Another one of Britain’s great national parks is North York Moors. It has everything you could ask for in a scenic park including the Moor to Sea Cycle Route. This is an adventurous trail that’s ideal for mountain bikes and ATVs.
It’s a set of trails that totals about 80 miles and it winds its way through the park. It’s one of the best ways to explore all the natural beauty the region has to offer as it takes you through beautiful hills and forests before reaching the picturesque seaside. You’ll also pass by several charming villages and towns along the way.
[Photo By earthwatcher]
North York Moors National Park is located in England and was established back in 1952. The total size of it is approximately 555 square miles. The park is well known throughout Britain for its heather moorland. It’s estimated that one third of the park is covered in this colourful landscape. However, while it’s filled with wonderful moors, North York Moors is actually the most forested national park in England. The woods cover about 22 per cent of the park and you’ll find a wide variety of trees such as native oak, birch, and ash. There are plenty of streams and valleys and many plants including the yellow archangel. Most of the trees were planted back in the 1900s to create a plentiful source of timber.
There are 26 miles of fantastic coastline at the park which features a lot of history and some amazing cliffs. Some of the rocks are close to 200 million years old and it’s believed that the area was once crawling with dinosaurs. In fact, remains of ancient sea creatures such as plesiosaurs and ichthyosaurs have been discovered here. There are also numerous fossilized plants and dinosaur footprints in the sandstone on some of the cliffs.
Other historical sites include medieval abbeys, which include Mount Grace, Byland, and Rievaulx. You’ll also come across some old castles such as Helmsely Castle. This amazing structure looks over the charming market town of Helmsely. The castle has been used for various things over the years including a Tudor mansion, Civil War stronghold, and medieval fortress. The Pickering Castle, which was built in the 1200s, was popular with medieval kings as a part-time residence and a hunting lodge.

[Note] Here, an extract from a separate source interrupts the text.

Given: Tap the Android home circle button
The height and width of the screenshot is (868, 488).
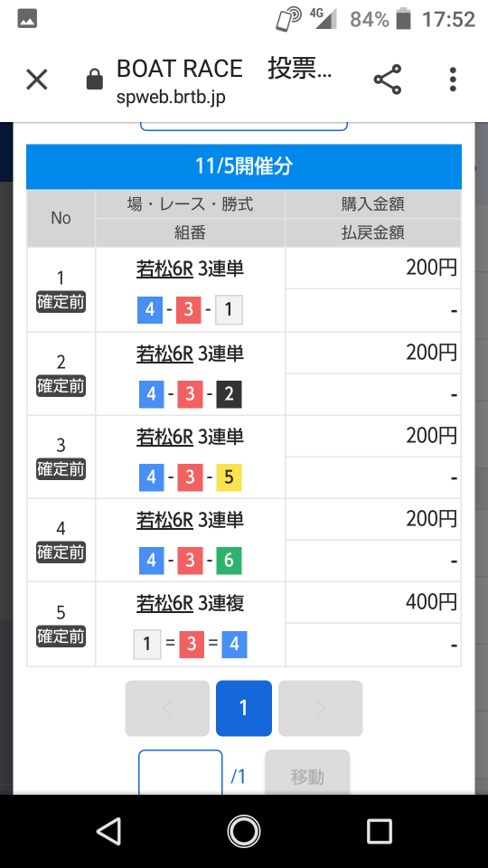Looking at the screenshot, I should coord(243,831).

In total, there are about 1,400 miles of trails in the park which can be enjoyed by cyclists and hikers. There’s also another 90 square miles of moors that can be explored by foot. You can get to the park if you take a train to Whitby or Middlesbrough. There’s a local railway that stops at several towns that are located in the park. You can also reach the region and communities by local bus routes. There’s a bus service called the Moorsbus network which runs between April and October.
The park is a treat at any time of the year. However, the colourful purple heather is best witnessed in the summer and early fall. One of the best ways to see the park is to jump on the Yorkshire Moors Railway in Pickering and take a trip to the lovely seaside town of Whitby on the North Sea. This will enable you to view many picturesque villages and the impressive countryside. If you’d like to do some hiking, you can always get off at Newton Dale Halt and stretch your legs for a few miles.
When it comes to camping out, there are numerous campgrounds and caravan parks located in North York Moors National Park. These will allow you to set up a convenient on-site base for exploring the countryside.